Tüketici davranışının sosyoloji ile ilişkisini ortaya koyan diğer bir konu ise sosyal sınıftır. Sosyal sınıflar üst-orta-alt şeklinde çok genel bir sınıflandırmaya tabi tutulabilir. Ancak uygulamada daha ayrıntılı bir yaklaşım sergilendiği görülür. En üst, üstün altı, orta üstü, orta altı, altın üstü ve en alt şeklinde sosyal sınıf gruplamasının yapıldığı görülür. Bu sosyal sınıflar harflerle (A= En üst, B= Üstün altı, C1= Orta üstü, C2= Orta altı, D= Altın üstü, E= en alt) de ifade edilir.
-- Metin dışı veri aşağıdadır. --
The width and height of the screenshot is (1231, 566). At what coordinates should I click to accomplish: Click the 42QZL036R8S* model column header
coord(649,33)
Bundan farklı sınıflandırmaların yapıldığını görmek mümkün olsa da, yaygın olarak bu altılı sınıflandırmalardan reyting ölçümlerinde yararlanıldığı görülür.

Makro Ekonomi

Mikro ekonomi gibi makro ekonomi de tüketicilerin davranışlarına, eğilimlerine yön vericidir. Düzenleyici kurum olarak devletin bu konuda almış olduğu kararlar birey olarak tüketicileri yakından ilgilendirir. Üretimin, tüketimin, yatırımın, gelirin toplam veya genel bazdaki duruşunu ortaya koyan makro ekonomi her bir bireyin yaklaşımlarının bir sonucu olarak şekillenmektedir.
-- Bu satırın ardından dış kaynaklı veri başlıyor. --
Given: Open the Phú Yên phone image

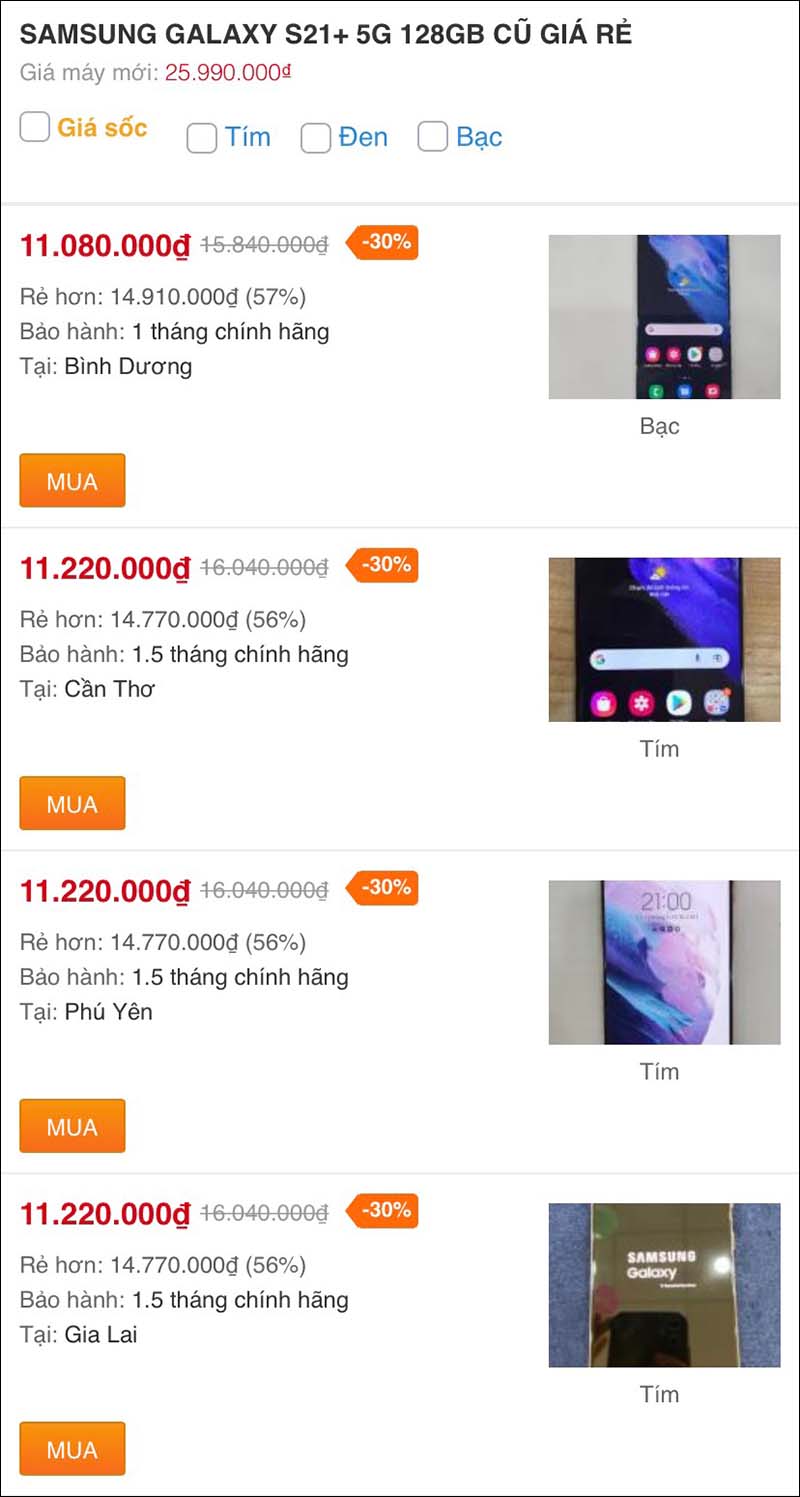Looking at the screenshot, I should tap(664, 962).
Göstergebilimi / Edebi Eleştiri

Gösterge bilimi, tüketim kültüründeki işaret ve sembollere bağlantı kuran antropoloji branşıdır. Göstergebilimi, marka değeri yönetiminin köşetaşlarından biridir. Sembolik iletişim tüketicinin istek, ihtiyaç ve davranışlarıyla ilgili olup reklam, ambalaj ve logo tasarımındaki marka iletişimini şekillendirir. Bu kavram tüketim kültürüyle de ilgili olup geçmiş dönemlerden günümüze yansıyan sembol ve göstergeleri inceleyerek pazarlama bilim alanında kullanır. Yeni marka yaratma süreçlerinde bu göstergelerden yararlanıldığı görülür. Aynı şekilde, marka logosu değişirken yeni logonun hangi göstergeleri yansıttığına bakılır.

Demografi

Demografi nüfus bilimi olarak da karakterize edilir. Demografi tüketicilerin kolay bir biçimde ölçülebilen veya belirlenebilen özellikleriyle ilgilidir.

Tarih

Tüketimde tarihsellik serüveni esastır. Her tüketimin, objenin ya da nesneni tarihsel geçmişi bulunmaktadır. Tarihteki bu ürünlerin yolculuğunu incelemek de tüketici davranışına yön verecektir.

Kültürel Antropoloji

İnsan topluluklarının kültürlerini inceleyen, bu kültürlerin kökeni ve evrimini araştıran bilim dalı olan antropoloji tüketici davranışı disiplini ile yakın ilişki halindedir. Kültürel ve tarihsel bir akış çerçevesinde toplum ve toplulukları inceleyen antropoloji çalışmalarında yaygın bir biçimde tüketim örüntülerine de rastlanmaktadır. Bu yapısı ile herhangi bir tüketim kültürünün günümüze değin nasıl bir seyir ve dönüşüme ulaştığına ilişkin çalışmalar antropolojik çalışmaları yansıtmaktadır.

Kültür ile tüketim arasındaki ilişki, varoluş kadar gerçek ve ötelenemeyecek düzeydedir. Hangi topluluk ya da kabile olursa olsan bu birimlerdeki sosyal ilişkiler, örf, gelenek ve görenekler kültürü oluşturmakta, bunlar da tüketime yön verebilmektedir. Dolayısıyla, kültürel antropolojinin tüketimin kökenlerini incelediğini ifade etmek olasıdır.